The sad thing is, the NPB may have had a valid point here. Unlike most forms of intellectual property, trademark rights do degrade if you don't defend the mark and it is deemed to be diluted. I'm not sure the ThinkGeek guys got this, since they referred to parody as a defence, and that would normally be used in connection with copyright. So we can all have a good laugh, but there might be a real point about the appropriateness of various legal standards for defending intellectual property rights as well.
There is a parody defence for trademarks as well, normally it's disallowed if it's done for commercial purposes (typically a company poking fun at a competitor), but it seems to depend very much on the judge who's hearing it.
I agree with you. In fact, it's glorious that trademark is qualitatively different from copyright. It lets us see what the world would be like if copyright degraded, for example.
In this case, we see that, because trademark does degrade if not defended, well, it has to be defended (no matter how silly it seems to do so). No doubt the Pork Board thought it was silly, but they really have little choice. If trademark was like copyright or a patent right, then they could have chosen to simply ignore this without much risk of losing their rights.
No, but they might degrade the exclusive identity of pork as "the other white meat."
If enough people were to make jokes about "the other white meat" referring to various products, the pork board could theoretically lose the trademark altogether.

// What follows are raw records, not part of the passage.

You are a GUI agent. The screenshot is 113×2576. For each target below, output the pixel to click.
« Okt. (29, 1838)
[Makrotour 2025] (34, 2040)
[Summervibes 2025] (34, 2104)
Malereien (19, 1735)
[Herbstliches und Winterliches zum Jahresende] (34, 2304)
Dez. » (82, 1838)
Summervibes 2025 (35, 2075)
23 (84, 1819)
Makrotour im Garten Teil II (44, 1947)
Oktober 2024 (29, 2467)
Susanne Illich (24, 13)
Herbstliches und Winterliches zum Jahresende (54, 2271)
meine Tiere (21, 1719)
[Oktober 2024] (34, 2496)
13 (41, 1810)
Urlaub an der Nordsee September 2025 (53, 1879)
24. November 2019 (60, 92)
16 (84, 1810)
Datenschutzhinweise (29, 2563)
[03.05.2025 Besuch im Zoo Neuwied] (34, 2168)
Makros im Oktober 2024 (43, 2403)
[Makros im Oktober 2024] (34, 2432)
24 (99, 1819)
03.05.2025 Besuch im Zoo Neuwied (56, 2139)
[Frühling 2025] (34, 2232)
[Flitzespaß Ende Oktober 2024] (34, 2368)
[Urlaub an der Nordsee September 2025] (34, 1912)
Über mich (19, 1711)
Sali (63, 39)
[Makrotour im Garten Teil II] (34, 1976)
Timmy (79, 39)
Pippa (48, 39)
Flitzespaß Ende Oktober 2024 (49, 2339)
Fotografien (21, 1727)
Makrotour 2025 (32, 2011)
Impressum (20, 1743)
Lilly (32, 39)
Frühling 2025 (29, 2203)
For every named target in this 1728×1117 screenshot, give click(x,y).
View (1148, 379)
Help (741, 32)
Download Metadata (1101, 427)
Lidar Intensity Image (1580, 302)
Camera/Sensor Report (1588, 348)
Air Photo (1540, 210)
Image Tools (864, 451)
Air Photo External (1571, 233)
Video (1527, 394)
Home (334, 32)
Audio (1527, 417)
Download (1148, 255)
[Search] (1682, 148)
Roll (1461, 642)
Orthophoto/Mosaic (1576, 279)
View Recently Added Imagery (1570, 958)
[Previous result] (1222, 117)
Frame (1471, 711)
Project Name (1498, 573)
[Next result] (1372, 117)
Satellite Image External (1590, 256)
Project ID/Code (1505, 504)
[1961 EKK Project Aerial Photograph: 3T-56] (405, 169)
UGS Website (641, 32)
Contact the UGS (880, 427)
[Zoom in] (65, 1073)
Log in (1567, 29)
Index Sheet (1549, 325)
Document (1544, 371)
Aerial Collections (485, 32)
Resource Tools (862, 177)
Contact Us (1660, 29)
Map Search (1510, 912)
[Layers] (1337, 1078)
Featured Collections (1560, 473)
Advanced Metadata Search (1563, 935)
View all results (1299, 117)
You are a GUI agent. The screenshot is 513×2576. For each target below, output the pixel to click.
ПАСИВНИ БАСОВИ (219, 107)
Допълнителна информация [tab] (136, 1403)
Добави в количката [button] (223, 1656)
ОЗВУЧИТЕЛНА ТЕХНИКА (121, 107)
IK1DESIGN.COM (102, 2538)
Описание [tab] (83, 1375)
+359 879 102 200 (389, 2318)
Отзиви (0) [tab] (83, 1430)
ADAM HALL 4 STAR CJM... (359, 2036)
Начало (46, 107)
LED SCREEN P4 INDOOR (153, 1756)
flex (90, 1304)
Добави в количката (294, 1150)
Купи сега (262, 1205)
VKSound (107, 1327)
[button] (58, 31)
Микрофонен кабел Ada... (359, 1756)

Ah, yeah, when I'm writing code, I frequently do something like:
Foo *f = Other Foo();
They're so confusingly similar. ;-) But more seriously, I do agree with your point, if there's confusion (or the possibility), they would have to defend the trademark. I guess I just have a different bar for "confusing" than others.
What I find particularly interesting is that the slogan "The Other White Meat" is targeted specifically to infringe upon the marketplace position of chicken as "white meat".
The NPB is completely fine with messing up chicken, but is concerned about the Unicorn Meat market infringing on pork products.
Although they don't seem to be all that well-informed on the topic, ironically, parody is a valid defense here — because they aren't actually marketing a competing product, I don't see how they could be infringing on the National Pork Board's mark.
But ThinkGeek uses the phrase "The New White Meat" not "The Other White Meat". Does trademarking "The Other White Meat" mean that no other product can ever refer to itself as "White Meat"?
It says in the actual C&D itself, 'a number of other websites that refer to this product use the wording "The Other White Meat" in connection with the product' which would be the "infringing" phrase (from Facebook and TheFrisky).
Now, those links and link text weren't on Thinkgeeks's site, but that fact only serves to make this look even more hastily done and less well-thought-out.
You can't change one word to a close synonym and then claim that your branding is totally different. "The New White Meat" is obviously something that could be confused with "The Other White Meat."
There is already an established market for "White Meat" and ThinkGeek is just breaking into it. It's not their fault Pork has created a binary market. It would be akin to Bing entering the search eng... Ah fudge it, it's Unicorn Meat!